Facebook Twitter Linked-in

ir süredir küresel ekonomi için resesyon risklerini değerlendiriyoruz. Ancak koronavirüs ile yeni bir dönem başladı ve resesyon ihtimali artık hiç olmadığı kadar yüksek oranlara yükseldi. Hatta kimi yorumcular artık resesyona kesin gözüyle bakıyor. Peki küresel ekonominin sorunlarının sorumlusu bir virüs olabilir mi?

“OMNES VULNERANT ULTIMA NECAT !”

Bugün koronavirüsün dünya ekonomisini etkisi altına almasını ve virüs nedeni ile resesyon beklentilerinin arttığını konuşuyoruz. Oysa koronovirüs bu sorundan tek başına sorumlu değil. Çünkü yerleşik küresel iktisadi anlayış için son dönemlerdeki en ciddi uyarı niteliğinde olan 2008 Küresel Finansal Krizi’nden hiç ders çıkarmadık. Nasıl mı?
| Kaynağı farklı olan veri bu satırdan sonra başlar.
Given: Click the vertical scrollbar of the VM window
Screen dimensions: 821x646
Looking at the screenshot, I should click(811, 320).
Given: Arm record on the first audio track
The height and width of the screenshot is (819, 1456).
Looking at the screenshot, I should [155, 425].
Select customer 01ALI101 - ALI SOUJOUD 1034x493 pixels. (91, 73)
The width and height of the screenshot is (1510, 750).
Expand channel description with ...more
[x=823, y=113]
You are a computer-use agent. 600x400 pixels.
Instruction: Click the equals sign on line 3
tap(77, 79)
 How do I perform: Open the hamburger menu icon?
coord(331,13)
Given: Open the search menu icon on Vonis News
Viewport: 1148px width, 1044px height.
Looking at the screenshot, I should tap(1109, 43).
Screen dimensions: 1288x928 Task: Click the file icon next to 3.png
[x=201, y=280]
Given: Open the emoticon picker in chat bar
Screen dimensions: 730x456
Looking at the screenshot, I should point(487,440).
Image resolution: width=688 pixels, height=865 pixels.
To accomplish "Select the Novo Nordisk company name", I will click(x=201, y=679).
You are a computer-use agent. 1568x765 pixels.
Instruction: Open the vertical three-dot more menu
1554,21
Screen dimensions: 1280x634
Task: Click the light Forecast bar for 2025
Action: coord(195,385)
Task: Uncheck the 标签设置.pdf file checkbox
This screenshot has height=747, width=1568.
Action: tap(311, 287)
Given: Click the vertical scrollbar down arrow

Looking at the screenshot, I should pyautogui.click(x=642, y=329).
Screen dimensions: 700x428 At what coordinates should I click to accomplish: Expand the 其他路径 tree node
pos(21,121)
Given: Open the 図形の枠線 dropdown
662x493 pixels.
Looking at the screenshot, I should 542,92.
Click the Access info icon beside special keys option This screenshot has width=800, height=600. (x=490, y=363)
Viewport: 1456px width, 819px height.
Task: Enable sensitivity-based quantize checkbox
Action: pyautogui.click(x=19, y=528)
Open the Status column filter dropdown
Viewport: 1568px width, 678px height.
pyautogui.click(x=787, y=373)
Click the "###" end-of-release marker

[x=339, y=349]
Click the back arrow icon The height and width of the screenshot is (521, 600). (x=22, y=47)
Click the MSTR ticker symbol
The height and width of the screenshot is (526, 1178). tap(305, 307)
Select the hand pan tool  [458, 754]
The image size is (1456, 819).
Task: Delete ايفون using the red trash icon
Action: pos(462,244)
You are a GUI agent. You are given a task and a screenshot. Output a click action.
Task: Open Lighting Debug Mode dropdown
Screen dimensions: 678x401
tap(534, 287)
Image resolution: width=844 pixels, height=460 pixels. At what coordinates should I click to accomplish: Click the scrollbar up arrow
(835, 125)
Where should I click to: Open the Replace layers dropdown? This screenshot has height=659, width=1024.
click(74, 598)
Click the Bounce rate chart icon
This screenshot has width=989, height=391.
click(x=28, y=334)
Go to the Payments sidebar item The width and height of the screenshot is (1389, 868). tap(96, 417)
Hala ekonominin dara girdiği ve resesyon riskinin arttığı dönemlerde sadece para politikası ile her şeyi düzeltebileceğini iddia eden ortodoks ekonomi politikalarına körü körüne bağlı durumdayız.

Hala kapitalizmin doğasında olan sorunları üzerine para atarak örtbas etmeye çalışıyoruz.

Hala reel sektörü değil finans sektörünü önceliyor, dolayısıyla üreteni değil tüketeni önemsiyoruz.

Hala türevin türevi ürünleri kullanmaya devam ediyoruz.

Borçlanmayı borç ödemek için değil, borçları çevirmek için yapmaya devam ediyoruz.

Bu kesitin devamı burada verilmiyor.